Société

« les sous-traitants sont sacrifiés », dénoncent des salariés de AAA

« On a peur de tout perdre »: ils étaient mardi quelques dizaines de salariés du secteur aéronautique à s’être rassemblés devant les différents sites du sous-traitant AAA, qui compte supprimer plus de 45% de ses effectifs en France dans le cadre d’un PSE.

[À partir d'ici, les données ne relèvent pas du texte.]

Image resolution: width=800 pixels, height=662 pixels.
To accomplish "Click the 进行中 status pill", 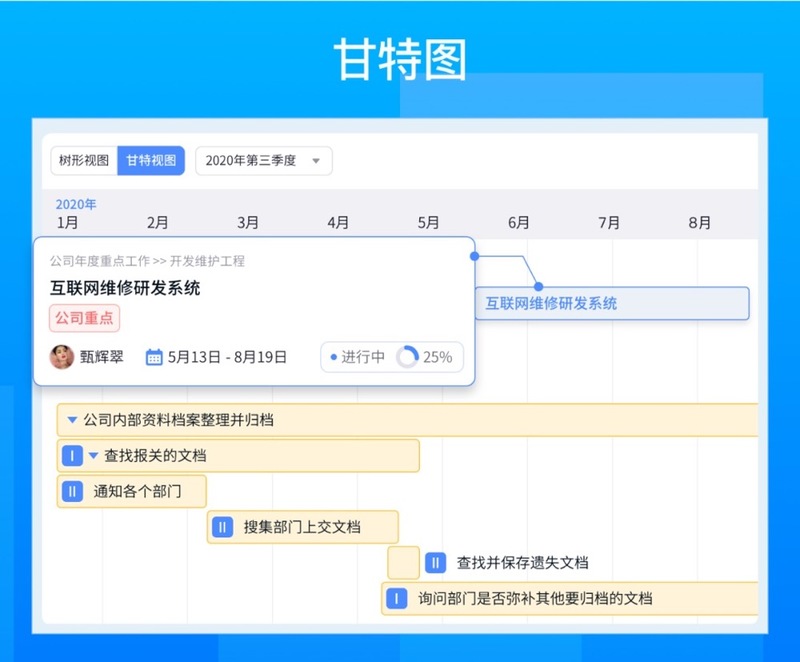I will coord(357,357).
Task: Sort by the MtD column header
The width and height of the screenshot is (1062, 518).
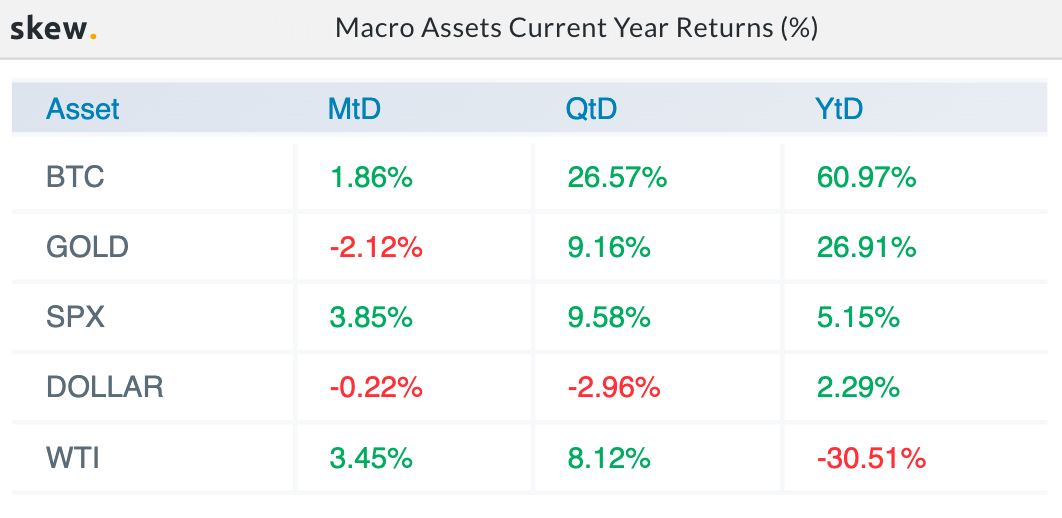Action: [354, 109]
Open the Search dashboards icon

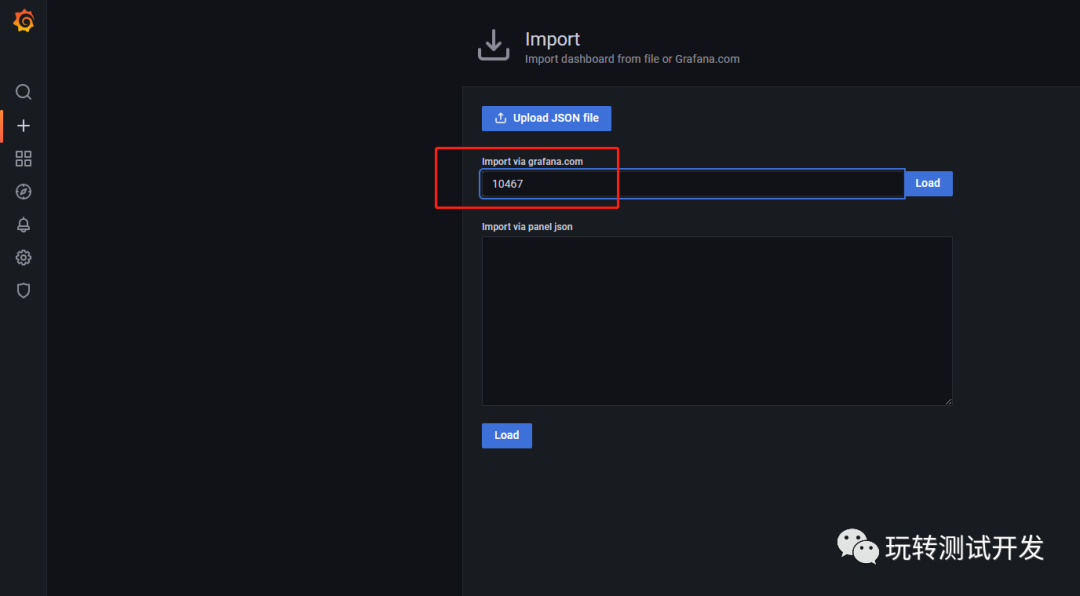(x=23, y=91)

L’appel lancé par la CFDT, deuxième syndicat d’AAA, intervient au dernier jour de négociation du plan de restructuration annoncé en juillet dans le sillage de la crise du Covid-19 qui touche l’ensemble du secteur aéronautique. Pour AAA, quelque 700 postes sont menacés sur 1.500 en France.

« Il n’y a pas eu d’avancées, rien n’a évolué depuis juillet, c’est un simulacre de négociations », déplore Arnaud Robin sur le site de AAA à Colomiers, près de Toulouse, le plus touché.

Selon ce responsable syndical CFDT, l’entreprise AAA (Assistance Aéronautique et Aérospatiale) spécialisée dans les services sur site pour des clients tels qu’Airbus ou Safran, « va faire en sorte que les gens repartent avec le minimum légal et des indemnités dérisoires ».

Il estime que « les sous-traitants ont été grandement sacrifiés » et réclame aujourd’hui « au moins » la mise en place du nouveau dispositif d’activité partielle de longue durée « APLD ».

« AAA, Aucun Avenir Assuré », pouvait-on lire sur une banderole attachée à la grille d’entrée.

Ces derniers mois, la quasi-totalité des sous-traitant d’Airbus – AAA, Derichebourg Aeronautics, Latécoère, Liebherr Aerospace ou Sogeclair – ont annoncé des plans sociaux ou des mesures visant à réduire leurs effectifs.

Les sous-traitants sont aussi sacrifiés « par rapport aux grandes boîtes du CAC 40 », davantage aidées par l’Etat, selon Thierry Pingaud, mécanicien aéronautique chez AAA depuis huit ans et délégué syndical CFDT.

Sans beaucoup d’espoir sur une reconversion, il estime qu’il n’y aura « pas de plan B pour les salariés licenciés ». « J’irai pointer à pôle emploi, comme tout le monde », dit-il.

A Montoir-de-Bretagne (Loire-Atlantique), Quentin, 31 ans, est contrôleur qualité pour AAA depuis sept ans. Père de deux jeunes enfants, avec un crédit sur sa maison, il se demande aussi comment il va s’en sortir. « Peu de boîtes recrutent encore, on sait déjà qu’on va passer énormément de temps au chômage. C’est assez compliqué de se dire du jour au lendemain qu’il faut que je me reconvertisse », dit-il.

L’entreprise, qui compte quelque 3.500 salariés dans le monde, est basée à Paris mais possède plusieurs plateformes d’intervention dans l’Hexagone, notamment à Saint-Nazaire, Bordeaux ou Tarbes.